6-1 VIT Visit

Last week, I went to the Vanuatu Institute of Technology for a visit. They have been asking for a Peace Corps volunteer in IT for a number of years but needed on with computer networking experience. Turns out I’ve got some and might be interested in moving to Vila. How convenient.

Tuesday morning, I jumped into the truck with my Program Manager and Assistant Program Manager to head over to VIT. After a short wait in the lobby, we sat down for a meeting with the Principal, Deputy Principal, and Director of IT. The meeting was typical Vanuatu style which goes on for too long and everyone says the same thing a few different ways and is always vaguely awkward. I was told many times how excited they are that I am interested in working there. After the meeting, the IT director took the my bosses and I on a tour of the campus network. I felt a little bad for Antoine and Len as we looked at switches and talked tech.

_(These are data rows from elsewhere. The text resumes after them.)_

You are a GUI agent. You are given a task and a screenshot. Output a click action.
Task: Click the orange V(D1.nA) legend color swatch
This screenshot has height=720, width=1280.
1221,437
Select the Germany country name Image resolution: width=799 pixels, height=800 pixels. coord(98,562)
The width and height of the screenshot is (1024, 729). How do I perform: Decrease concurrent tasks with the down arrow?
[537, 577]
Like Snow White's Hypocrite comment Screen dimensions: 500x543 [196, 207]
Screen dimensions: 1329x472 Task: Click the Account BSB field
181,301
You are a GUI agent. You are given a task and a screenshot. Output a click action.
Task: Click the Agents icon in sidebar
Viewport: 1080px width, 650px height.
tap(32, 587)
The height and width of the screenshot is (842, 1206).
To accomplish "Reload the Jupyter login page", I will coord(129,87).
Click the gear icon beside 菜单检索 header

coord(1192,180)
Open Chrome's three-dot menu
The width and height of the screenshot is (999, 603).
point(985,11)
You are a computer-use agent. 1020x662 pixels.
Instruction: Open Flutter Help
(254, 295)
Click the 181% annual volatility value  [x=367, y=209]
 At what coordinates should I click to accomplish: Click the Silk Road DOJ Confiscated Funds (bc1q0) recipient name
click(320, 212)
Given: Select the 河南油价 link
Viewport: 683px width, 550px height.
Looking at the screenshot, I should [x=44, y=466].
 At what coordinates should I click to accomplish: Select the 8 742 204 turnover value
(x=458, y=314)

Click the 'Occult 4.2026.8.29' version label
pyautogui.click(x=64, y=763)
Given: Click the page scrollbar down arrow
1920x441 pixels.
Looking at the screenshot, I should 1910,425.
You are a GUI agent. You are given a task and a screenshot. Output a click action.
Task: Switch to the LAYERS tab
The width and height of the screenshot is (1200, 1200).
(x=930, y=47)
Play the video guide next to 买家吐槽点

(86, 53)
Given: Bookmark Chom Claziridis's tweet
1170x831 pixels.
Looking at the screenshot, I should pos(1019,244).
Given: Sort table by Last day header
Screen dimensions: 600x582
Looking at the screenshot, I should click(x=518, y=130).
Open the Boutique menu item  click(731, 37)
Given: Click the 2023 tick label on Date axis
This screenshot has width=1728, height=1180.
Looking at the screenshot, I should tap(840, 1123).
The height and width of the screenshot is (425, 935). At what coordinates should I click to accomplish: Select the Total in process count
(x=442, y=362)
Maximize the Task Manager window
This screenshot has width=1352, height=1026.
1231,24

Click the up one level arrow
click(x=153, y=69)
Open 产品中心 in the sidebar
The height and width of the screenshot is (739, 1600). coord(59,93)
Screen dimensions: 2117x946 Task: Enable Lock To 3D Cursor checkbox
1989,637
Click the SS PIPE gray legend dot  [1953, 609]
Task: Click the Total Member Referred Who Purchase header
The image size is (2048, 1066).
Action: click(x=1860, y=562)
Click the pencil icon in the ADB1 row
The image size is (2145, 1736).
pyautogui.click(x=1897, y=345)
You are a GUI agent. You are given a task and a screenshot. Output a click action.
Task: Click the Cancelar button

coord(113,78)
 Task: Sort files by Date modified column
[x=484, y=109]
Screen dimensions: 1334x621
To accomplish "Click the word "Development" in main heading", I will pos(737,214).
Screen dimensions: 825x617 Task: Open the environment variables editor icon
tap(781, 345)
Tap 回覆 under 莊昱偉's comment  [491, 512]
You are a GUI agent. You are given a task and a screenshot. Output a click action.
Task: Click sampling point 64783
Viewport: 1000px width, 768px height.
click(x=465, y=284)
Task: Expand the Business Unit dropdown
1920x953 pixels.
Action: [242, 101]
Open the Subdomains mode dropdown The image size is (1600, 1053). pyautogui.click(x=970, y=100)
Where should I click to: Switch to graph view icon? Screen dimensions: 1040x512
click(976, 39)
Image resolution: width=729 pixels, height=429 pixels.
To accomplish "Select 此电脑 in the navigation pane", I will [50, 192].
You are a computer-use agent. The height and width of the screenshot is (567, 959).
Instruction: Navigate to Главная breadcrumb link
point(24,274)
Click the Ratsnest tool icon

Fortunately they seemed to be fine chatting with each other.
The network at VIT is actually pretty decent. Not terribly well maintained at the moment and not living up to its potential, but has the right pieces. To talk tech briefly, they’ve got a Windows 2008 server (not running a domain), windows 7 clients, and an extensive network of managed switches (not managed) connected by fiber optic links. The switches around campus are even in mini racks that have locks on them… but aren’t actually locked. Also, they tend to be in break rooms where people eat. The rats then take leavings and go up into these safe looking boxes to eat their gains. Sometimes they eat the cords too.
The current IT Director actually seems to have a good idea of what the network needs. Unfortunately, he is kept too busy teaching to look after it properly. It also seems that his status as another teacher means he doesn’t have the clout to put the necessary policies in place, even though he knows what they are. It seems to be fairly common here for people to see what needs to be done but not be given the appropriate authority for others to follow them.
I also met the few other young men who make up the IT department. I did not get a lot of time to talk to them, but I understand they are capable at basic desktop support but not much higher level. I will also be working with them on improving their skills to keep up maintenance when I leave.
Once we finished the tour, we shook hands with the Principal and Deputy again and chatted briefly. Starting to discuss when it might work for me to start working and what that would look like. They remained very excited about the idea of having me there.
It was definitely a good visit. I feel like this could be a very good one year posting for a third year volunteer. A year should be a good bit of time to get things cleaned up and policies put in place, then turn it back over to them to run. Having lived on the islands will help me with understanding the culture as well as “street cred” with the other staff. At the same time, I can be an outsider with the authority and knowledge to put the policies in place and have some ability to enforce them. If I can do that, it will be easier for the local staff to maintain some amount of compliance. Also, if I do run out of other things, there are always plenty of viruses to deal with.
I think that VIT will be a good fit for me. My project managers also remain very excited. They have already passed my extension request letter on with enthusiastic recommendations.